Un tarado en la milonga
Era la última milonga de un
festival de tango en Europa. Se celebraba un domingo por la tarde, y como en
este tipo de milongas, todo el mundo estaba relajado, cansado y con dolor de
pies, pero muy a gusto después de milonguear y compartir clases y comidas por
varios días con otros milongueros y milongueras. El ambiente era de lo más
agradable. Yo estaba sentada junto a una amiga, en una mesa redonda para 8 o 10
personas, cerca de la pista, pero no al borde. Quedaría una hora o dos para
terminar la milonga y la gente empezaba ya a irse, sobre todo los que venían de
lejos. En ese momento estaba seleccionando muchísimo las pocas tandas que mis
pies iban a ser capaces de soportar, más teniendo en cuenta que la noche
anterior tuve que salir descalza de la pista, con los tacones en la mano.
Seguro que ya conocéis la sensación de tener agujas clavándose en los pies, y
que a veces, más que agujas parecen cuchillos.
Entonces apareció él. Un
señor de unos 60 años aproximadamente, redondo, calvo y con una mirada penetrante.
Interrumpió la conversación con mi amiga y me invitó a bailar. No le conocía,
estaba cansada y no me gustó su falta de educación ni su forma de mirarme, que
me hizo ponerme nerviosa. Le dije que no. Creo que fue la única y primera vez
que no me he sentido mal al rechazar una invitación. Veía muchas banderitas
rojas en él. No dijo nada cuando le rechacé, pero se sentó justo en la mesa de
al lado, ladeo su silla hacia mí y se me quedó mirando fijamente, sin
pestañear. Al de un minuto o dos me preguntó otra vez si bailaba. Mi respuesta
fue la misma. El continuó sentado en la mesa de al lado, mirándome de esa forma
penetrante, y me fue poniendo cada vez más incómoda. La invitación se repitió
por dos o tres veces, mi respuesta era la misma aunque algo más enérgica. Y el
tipo seguía ahí.
Creo que a la cuarta vez
fue mi amiga, mi ángel de la guarda, quien ya se cansó de semejante individuo y
su actitud y le contestó: “te ha dicho que no”. ¿Y sabéis que pasó? Que el tipo
continuó ahí sentado, mirando fijamente. Lo tuve claro, el tipo o era un
enfermo o un agresor ya que su comportamiento era totalmente intimidatorio. Y
ahí reaccioné: la rabia venció el nerviosismo que me causaba y casi se
transformó en agresividad. Y fue sintiendo eso que me lo quedé mirando, sin
pestañear y dispuesta a sacarle los ojos si seguía mirándome así. Y funcionó.

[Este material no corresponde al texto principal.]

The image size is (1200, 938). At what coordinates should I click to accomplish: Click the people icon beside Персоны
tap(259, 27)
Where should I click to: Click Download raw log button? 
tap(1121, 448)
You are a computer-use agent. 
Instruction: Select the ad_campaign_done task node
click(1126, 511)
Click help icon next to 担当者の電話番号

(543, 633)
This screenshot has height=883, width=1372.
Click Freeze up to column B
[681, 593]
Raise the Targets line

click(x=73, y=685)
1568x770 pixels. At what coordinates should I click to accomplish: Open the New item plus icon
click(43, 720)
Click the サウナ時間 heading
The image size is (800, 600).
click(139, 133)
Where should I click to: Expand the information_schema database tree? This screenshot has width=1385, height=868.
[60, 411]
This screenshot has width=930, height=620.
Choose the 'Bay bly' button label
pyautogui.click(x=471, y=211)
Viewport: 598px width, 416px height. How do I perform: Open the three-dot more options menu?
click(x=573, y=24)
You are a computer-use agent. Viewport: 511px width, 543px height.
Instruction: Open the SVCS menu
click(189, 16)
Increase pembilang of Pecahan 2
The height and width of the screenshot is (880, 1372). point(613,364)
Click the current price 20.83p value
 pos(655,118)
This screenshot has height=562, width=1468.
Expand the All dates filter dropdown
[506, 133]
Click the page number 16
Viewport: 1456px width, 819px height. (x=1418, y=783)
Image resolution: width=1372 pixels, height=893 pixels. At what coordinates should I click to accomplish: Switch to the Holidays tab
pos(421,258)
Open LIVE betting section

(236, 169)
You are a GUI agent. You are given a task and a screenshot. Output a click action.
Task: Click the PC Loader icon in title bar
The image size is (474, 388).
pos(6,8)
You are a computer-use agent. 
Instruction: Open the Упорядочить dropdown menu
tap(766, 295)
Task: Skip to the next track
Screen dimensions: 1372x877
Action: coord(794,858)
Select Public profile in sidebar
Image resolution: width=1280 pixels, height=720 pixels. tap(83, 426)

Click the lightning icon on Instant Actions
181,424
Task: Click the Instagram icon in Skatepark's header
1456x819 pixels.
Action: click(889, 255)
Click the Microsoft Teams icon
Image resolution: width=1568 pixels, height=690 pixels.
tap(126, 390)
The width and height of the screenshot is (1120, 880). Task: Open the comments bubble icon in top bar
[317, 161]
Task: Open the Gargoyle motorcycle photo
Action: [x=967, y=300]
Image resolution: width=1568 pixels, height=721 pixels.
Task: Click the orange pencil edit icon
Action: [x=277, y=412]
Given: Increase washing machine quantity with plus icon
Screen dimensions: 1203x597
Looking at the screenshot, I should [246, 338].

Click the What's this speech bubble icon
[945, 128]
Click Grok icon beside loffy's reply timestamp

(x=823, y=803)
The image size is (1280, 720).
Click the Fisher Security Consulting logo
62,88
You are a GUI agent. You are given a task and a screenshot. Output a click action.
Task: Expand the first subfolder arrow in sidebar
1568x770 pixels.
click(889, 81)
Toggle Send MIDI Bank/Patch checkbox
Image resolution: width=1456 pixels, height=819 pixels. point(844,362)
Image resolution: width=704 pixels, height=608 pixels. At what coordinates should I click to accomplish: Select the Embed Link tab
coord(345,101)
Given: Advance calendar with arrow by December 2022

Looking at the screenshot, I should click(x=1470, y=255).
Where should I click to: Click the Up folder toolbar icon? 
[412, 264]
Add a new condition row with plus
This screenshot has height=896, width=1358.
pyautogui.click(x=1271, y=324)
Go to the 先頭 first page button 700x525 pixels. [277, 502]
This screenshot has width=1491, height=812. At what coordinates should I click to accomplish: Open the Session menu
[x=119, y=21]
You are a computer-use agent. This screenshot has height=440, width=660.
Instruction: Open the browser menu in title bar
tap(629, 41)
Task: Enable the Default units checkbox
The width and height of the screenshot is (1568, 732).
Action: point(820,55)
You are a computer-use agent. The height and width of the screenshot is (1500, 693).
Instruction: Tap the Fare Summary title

Como a un castillo de arena al que le echas agua, al ver que había perdido el
miedo y estaba dispuesta a enfrentarme a él, no tuvo con qué amenazarme, y al
poco tiempo se levantó y se fue.
Solo esa vez me ha pasado
algo parecido en una milonga, pero como en todas partes hay tarados, solo era
cuestión de tiempo que uno se colara en la milonga.